By Jeanne DeWitt Voorhees

Mabel Hopkins and Norman Chadwick tied the knot on November 23, 1981. The wedding was at the Hopkins family homestead, then occupied by Mabel’s Uncle Willie, the snuff king of Ryefields, Mass. A crony of Willie’s, a justice of the peace, performed the ceremony. Norman never went to church, and wouldn’t countenance a church wedding.

Most of the people in the community of Ryefields thought it was a match made in Heaven and said so, in the various sidewalk and over-the-fence discussions that were a mainstay of village mythmaking. Thirty years old and alone in the world (except for Uncle Willie on Mabel’s side), Mabel and Norman had found each other.

No one knew much about Norman, except that his father, Zeke, had been the sole surviving offspring of Luke and Norma Chadwick, and had left Ryefields some forty years previously after some kind of argument. No one really knew what it was about, but rumors abounded. Zeke had had no more contact with his parents that the town was aware of. Then one day, a couple of years after Luke and Norma died together in their sleep, Norman had just drifted into town from somewhere out west to take up the reins of his grandfather’s work. He’d settled in smoothly to tend the fair-sized peach orchard, hauling his produce to Boston himself, in his 1963 Ford Econoline panel truck which smelled faintly of fermenting peaches. He sold the surplus at a busy roadside stand in front of the house. Off season, when he wasn’t pruning peach trees, he canned the snuff with Willie, which was how his acquaintance with Mabel had shifted into overdrive.
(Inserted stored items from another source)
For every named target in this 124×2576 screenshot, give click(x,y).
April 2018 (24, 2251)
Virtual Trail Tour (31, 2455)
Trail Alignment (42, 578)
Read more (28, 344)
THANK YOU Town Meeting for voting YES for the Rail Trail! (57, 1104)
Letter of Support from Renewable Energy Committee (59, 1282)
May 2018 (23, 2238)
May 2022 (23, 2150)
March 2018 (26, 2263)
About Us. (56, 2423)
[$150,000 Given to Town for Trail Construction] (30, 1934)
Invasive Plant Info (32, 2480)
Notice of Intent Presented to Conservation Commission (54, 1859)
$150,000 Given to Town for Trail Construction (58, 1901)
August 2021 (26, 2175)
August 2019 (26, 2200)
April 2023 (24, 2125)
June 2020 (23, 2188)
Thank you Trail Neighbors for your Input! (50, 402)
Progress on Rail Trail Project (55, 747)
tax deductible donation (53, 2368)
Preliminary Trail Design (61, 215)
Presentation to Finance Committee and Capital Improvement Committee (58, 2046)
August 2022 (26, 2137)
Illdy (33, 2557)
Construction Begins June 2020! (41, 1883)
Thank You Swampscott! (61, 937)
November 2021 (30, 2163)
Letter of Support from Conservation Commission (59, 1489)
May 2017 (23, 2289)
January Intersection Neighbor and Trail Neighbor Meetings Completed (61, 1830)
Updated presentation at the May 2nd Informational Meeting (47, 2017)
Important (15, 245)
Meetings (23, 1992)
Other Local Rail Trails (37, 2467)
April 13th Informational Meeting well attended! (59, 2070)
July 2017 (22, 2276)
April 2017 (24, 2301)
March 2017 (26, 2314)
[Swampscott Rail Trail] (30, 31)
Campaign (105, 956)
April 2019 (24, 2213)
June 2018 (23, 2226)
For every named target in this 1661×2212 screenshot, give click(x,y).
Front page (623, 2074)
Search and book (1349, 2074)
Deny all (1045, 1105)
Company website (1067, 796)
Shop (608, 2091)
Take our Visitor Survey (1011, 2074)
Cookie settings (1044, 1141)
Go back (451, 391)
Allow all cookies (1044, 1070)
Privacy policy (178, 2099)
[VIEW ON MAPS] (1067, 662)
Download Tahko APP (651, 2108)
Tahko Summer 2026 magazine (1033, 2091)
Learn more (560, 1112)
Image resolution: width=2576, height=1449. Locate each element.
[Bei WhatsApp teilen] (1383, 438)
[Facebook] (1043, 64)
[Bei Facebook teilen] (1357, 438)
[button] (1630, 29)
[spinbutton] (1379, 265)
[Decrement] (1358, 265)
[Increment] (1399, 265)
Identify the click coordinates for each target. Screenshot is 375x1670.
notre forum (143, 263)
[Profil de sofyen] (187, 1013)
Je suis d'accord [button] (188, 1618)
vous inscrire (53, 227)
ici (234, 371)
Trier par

Mabel had a steady job as the most efficient secretary the headmaster of the nearby St. Phillip’s Episcopal prep school had ever had the good fortune to hire. She also coached all the school plays. The headmaster, the Reverend Mark Goodwill, was fond of repeating that the school would fall apart without her, even as he reluctantly parted with the modest salary she browbeat him into paying her.
Once she and Norman had become a permanent item, Mabel quit her job. After three weeks training her replacement at St. Phillip’s to her exacting standards, she threw herself into the peach business. Soon she was turning out peach chutney, peach preserves, and peach pie for Norman’s farm stand. Mabel was a real go-getter.

From his grandfather, Norman had inherited the orchard and the panel truck, as well as a tired old house that eased in a westerly direction. Mabel couldn’t wait, she said, to get her hands on the tilting house and re-do it from cellar to attic—just the two of them, working together, one room at a time, starting with the kitchen which carried the same pervasive, too-sweet smell of overripe peaches as the van. Mrs. Plaisted, who held court at the combined grocery-post office, had been heard to remark that even Granddad Chadwick’s coffin had smelled peachy.

For the wedding party, Mabel made corsages out of white rayon flowers with little ribbon streamers on which she lettered “Mabel and Norman” and the date. She made vases from Orangina bottles to set on the card tables in Willie’s front parlor for the reception. She made flowers for the vases out of fabric scraps and discarded telephone wire, carefully matching fabrics with the colored wires.  Mabel just reveled in creating beauty out of throwaways. She was ahead of her time on the recycle trail. Mrs. Plaisted was sure, she told her husband, that Mabel would soon find a use for all those peach pits.

Mabel’s church friends and academic associates, Willie’s lodge brothers, Norman’s wholesalers and Grange cohorts—just about the whole town—turned out, the women to cry at the wedding and the men to make off-color jokes at the reception.

They went to Cape Cod for the honeymoon. Norman bought Mabel a little prism. She hung it from the rearview mirror of his old Ford Econoline to remind them of the sunshine that would fill their lives. It swung back and forth, beaming out rainbows as they drove.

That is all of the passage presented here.